1953 OK CR 163, 264 P.2d 375, 97 Okla. Crim. 356, 1953 Okla. Crim. App. LEXIS 336
CourtCourt of Criminal Appeals of Oklahoma
DecidedNovember 25, 1953
DocketA-11850
StatusPublished
Cited by18 cases

This text of 1953 OK CR 163 (Hisel v. State) is published on Counsel Stack Legal Research, covering Court of Criminal Appeals of Oklahoma primary law. Counsel Stack provides free access to over 12 million legal documents including statutes, case law, regulations, and constitutions.

Bluebook
Hisel v. State, 1953 OK CR 163, 264 P.2d 375, 97 Okla. Crim. 356, 1953 Okla. Crim. App. LEXIS 336 (Okla. Ct. App. 1953).

Opinion

JONES, J.

The defendant, Edd Hisel, was charged by an information filed in the district court of Oklahoma county, along with Charles A. Litton and Grover Pendleton, with violating the terms and provisions of Title 69 O.S. 1941 § 323, as amended by House Bill No. 116 of the Session Laws of Oklahoma, 1951, in that “the defendants and each of them did purchase for and on behalf of Oklahoma county from the Metropolitan Paving Company asphaltic concrete in the total amount of ,$6,846.28, without having first advertised and considered bids for sucfi asphaltic concrete, and the said asphaltic concrete so purchased was used for the purpose of constructing, reconstructing, and repairing of a county highway in Oklahoma county known as Sooner Road.” The defendant Edd Hisel and Charles A. Litton each demanded an immediate trial, a jury was waived and the cause was heard before the Honorable Floyd L. Jackson, assigned judge, who found each of the defendants guilty as charged in the information and assessed a fine of $100 and declared their offices vacated as a result of such conviction.

From this conviction the defendant Hisel has appealed and presented four propositions for reversal of the case in his brief, to wit:

(1) The court erred in finding defendant guilty.

(2) The statute under which the prosecution was maintained is so vague, indefinite, uncertain and duplicitous as to be unconstitutional and void.
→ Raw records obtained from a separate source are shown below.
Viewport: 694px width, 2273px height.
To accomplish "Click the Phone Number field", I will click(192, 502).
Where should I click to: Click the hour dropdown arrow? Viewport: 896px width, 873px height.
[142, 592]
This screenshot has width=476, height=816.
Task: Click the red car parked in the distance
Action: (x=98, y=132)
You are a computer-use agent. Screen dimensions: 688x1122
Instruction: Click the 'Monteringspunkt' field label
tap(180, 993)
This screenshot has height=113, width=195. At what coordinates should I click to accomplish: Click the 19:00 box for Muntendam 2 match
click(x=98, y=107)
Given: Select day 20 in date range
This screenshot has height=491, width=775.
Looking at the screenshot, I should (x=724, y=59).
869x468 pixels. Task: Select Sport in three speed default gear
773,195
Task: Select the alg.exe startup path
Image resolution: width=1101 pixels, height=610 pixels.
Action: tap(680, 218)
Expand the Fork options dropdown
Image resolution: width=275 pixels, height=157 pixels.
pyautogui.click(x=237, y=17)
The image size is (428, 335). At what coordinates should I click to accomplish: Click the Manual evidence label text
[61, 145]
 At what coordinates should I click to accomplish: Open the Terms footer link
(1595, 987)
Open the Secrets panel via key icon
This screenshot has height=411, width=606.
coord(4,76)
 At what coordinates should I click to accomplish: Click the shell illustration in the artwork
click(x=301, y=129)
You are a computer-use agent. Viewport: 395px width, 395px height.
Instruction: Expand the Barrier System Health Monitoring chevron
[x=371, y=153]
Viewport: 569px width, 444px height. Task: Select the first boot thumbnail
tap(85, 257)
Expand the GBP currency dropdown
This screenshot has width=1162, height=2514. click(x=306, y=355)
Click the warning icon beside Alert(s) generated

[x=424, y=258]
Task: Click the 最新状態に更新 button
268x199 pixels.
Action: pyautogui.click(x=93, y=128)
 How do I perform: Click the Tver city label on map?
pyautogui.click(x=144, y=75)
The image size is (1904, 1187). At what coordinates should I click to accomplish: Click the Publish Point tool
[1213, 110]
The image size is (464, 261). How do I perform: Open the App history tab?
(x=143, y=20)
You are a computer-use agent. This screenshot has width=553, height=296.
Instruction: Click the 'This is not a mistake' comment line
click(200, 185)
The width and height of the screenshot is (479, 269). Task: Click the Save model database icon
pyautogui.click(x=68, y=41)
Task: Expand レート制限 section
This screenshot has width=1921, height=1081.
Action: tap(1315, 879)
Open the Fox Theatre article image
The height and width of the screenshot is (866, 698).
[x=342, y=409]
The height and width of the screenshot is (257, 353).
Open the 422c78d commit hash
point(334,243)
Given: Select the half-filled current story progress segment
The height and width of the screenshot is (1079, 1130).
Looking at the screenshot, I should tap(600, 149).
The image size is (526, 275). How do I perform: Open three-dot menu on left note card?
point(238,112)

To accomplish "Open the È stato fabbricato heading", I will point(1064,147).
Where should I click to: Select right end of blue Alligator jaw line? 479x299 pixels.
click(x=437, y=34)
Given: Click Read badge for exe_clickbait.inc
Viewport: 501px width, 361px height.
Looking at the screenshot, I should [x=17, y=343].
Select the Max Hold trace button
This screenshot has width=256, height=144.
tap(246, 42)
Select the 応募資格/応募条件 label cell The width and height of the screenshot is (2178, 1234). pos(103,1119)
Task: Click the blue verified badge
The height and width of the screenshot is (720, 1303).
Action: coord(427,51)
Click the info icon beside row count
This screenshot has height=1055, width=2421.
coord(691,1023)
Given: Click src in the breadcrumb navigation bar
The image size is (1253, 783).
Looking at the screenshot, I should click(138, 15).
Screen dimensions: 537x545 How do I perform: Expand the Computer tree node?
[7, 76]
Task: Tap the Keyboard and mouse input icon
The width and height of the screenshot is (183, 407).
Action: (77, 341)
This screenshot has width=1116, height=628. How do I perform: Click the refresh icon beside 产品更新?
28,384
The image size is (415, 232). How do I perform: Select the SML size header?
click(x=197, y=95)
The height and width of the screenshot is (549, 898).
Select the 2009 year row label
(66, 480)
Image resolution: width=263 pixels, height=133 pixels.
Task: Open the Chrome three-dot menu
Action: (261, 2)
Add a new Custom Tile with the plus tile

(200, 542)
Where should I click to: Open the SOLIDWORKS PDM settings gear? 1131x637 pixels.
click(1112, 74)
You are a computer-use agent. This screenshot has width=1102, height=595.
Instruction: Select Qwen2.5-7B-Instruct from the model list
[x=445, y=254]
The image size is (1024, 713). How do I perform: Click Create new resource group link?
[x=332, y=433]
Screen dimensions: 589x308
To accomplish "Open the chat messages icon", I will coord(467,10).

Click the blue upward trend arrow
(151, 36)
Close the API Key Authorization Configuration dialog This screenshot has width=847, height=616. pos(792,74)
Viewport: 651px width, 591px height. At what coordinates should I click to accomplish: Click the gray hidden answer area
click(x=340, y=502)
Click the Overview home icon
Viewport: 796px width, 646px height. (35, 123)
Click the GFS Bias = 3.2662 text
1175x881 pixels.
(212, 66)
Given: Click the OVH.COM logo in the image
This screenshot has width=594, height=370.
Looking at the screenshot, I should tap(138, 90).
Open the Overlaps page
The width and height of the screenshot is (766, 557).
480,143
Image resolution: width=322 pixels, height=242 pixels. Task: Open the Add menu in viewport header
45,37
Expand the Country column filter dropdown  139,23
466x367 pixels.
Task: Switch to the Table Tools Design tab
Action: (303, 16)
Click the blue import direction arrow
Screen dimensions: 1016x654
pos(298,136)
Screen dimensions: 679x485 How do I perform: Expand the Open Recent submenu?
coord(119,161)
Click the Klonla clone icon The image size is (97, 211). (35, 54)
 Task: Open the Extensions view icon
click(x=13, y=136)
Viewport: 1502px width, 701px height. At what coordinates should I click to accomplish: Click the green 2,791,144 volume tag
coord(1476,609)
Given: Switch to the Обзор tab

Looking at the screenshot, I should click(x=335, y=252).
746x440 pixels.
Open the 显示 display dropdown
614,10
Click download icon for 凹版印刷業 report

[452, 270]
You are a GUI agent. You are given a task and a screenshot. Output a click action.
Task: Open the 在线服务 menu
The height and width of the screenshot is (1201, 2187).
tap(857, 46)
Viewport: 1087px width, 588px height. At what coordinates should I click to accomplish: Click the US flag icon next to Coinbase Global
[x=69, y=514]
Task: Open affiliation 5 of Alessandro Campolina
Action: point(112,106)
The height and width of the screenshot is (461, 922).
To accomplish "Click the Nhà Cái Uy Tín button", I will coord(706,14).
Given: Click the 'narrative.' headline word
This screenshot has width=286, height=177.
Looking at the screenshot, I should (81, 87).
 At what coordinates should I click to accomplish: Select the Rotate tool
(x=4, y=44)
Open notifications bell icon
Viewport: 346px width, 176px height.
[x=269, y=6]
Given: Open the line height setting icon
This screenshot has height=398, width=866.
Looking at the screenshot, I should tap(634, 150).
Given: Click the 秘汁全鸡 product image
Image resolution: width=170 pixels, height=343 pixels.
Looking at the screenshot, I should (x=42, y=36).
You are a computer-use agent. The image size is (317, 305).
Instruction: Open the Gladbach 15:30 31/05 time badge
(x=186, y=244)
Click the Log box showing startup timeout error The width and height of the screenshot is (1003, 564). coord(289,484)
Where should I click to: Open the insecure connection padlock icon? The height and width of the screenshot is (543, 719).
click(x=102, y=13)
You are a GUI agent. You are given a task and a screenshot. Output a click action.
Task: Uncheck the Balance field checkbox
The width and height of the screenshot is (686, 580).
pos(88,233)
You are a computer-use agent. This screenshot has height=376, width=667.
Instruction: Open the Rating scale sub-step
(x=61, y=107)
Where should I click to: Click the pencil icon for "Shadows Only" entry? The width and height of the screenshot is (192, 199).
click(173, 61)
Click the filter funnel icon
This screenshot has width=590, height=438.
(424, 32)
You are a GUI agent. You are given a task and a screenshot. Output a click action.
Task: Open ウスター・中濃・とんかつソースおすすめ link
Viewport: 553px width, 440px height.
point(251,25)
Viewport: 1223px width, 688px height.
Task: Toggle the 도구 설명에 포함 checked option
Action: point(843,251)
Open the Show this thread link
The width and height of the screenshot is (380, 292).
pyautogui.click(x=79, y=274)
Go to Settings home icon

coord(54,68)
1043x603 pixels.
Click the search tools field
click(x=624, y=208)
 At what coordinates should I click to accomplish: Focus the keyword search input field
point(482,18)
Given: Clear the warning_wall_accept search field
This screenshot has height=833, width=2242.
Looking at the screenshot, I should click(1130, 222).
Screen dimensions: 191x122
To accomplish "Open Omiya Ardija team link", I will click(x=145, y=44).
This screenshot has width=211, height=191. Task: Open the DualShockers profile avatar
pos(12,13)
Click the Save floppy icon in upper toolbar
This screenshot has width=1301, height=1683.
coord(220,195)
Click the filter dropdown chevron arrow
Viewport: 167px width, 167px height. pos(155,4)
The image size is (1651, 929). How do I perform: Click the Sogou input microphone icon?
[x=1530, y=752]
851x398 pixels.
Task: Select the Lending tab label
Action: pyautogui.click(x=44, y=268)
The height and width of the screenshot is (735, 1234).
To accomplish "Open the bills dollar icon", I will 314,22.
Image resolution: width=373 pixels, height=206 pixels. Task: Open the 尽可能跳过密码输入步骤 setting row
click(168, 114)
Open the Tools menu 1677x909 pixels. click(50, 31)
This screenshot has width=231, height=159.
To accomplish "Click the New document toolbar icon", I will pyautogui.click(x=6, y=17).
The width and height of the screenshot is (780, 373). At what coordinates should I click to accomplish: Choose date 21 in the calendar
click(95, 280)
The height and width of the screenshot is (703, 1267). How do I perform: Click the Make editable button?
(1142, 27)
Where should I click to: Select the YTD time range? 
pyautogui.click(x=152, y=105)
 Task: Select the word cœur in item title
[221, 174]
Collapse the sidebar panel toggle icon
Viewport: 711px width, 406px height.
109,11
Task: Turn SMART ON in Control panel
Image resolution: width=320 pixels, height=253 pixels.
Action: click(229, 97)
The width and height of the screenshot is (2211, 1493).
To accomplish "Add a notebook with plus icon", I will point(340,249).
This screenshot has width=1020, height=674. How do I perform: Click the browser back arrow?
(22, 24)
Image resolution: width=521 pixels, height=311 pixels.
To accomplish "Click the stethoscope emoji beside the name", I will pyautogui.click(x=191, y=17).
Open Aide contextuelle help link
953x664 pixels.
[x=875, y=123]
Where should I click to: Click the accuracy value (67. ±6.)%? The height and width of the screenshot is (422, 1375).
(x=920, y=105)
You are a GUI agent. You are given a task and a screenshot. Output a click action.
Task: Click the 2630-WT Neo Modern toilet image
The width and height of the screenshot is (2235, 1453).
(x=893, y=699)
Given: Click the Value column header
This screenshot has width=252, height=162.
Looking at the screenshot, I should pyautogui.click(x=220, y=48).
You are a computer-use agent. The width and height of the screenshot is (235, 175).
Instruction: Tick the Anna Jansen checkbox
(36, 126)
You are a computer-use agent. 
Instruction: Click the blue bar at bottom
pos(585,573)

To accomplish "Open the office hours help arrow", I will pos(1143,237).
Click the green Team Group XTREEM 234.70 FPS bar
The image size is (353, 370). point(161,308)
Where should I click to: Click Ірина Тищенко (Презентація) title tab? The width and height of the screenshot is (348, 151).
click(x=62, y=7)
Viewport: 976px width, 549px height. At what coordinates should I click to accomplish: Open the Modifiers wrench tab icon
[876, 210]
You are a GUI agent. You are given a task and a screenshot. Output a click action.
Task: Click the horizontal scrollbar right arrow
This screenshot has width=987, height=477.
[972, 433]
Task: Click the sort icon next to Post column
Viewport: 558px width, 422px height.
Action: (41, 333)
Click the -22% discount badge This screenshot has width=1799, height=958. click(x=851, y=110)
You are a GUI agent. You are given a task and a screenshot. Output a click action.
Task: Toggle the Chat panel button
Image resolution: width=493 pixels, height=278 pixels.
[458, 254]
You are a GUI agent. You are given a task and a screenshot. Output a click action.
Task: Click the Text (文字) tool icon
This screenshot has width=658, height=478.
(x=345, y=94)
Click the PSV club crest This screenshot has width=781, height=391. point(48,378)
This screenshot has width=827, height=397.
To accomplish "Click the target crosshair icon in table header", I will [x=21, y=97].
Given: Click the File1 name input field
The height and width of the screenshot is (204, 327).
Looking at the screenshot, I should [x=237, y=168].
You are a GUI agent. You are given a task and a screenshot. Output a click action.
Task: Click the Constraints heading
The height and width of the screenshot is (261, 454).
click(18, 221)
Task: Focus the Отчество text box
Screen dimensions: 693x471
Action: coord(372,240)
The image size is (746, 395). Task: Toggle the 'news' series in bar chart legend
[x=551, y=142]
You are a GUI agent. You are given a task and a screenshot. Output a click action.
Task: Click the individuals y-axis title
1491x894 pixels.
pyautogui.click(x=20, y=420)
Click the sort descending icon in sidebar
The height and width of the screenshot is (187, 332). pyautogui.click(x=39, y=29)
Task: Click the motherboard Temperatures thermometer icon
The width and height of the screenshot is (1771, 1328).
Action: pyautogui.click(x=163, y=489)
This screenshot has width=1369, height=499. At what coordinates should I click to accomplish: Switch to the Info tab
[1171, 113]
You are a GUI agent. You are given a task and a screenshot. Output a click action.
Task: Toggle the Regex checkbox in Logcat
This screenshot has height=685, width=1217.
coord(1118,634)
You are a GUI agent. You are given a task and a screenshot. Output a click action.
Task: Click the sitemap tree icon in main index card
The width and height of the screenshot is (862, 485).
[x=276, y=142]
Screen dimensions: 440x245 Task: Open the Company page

(3) That after the statute in question was amended in 1951 there were no penalty provisions in force and effect at the time of the commission of the acts alleged by the State to have been in violation of Section 323, Title 69 O.S. 1941, as amended in 1951.

(4) The evidence showed that the disbursements of the funds of Oklahoma County were made in connection with repairs on a county highway and that the same embraced labor, material, transportation and the use of machinery and that such uses were not prohibited by the statute involved.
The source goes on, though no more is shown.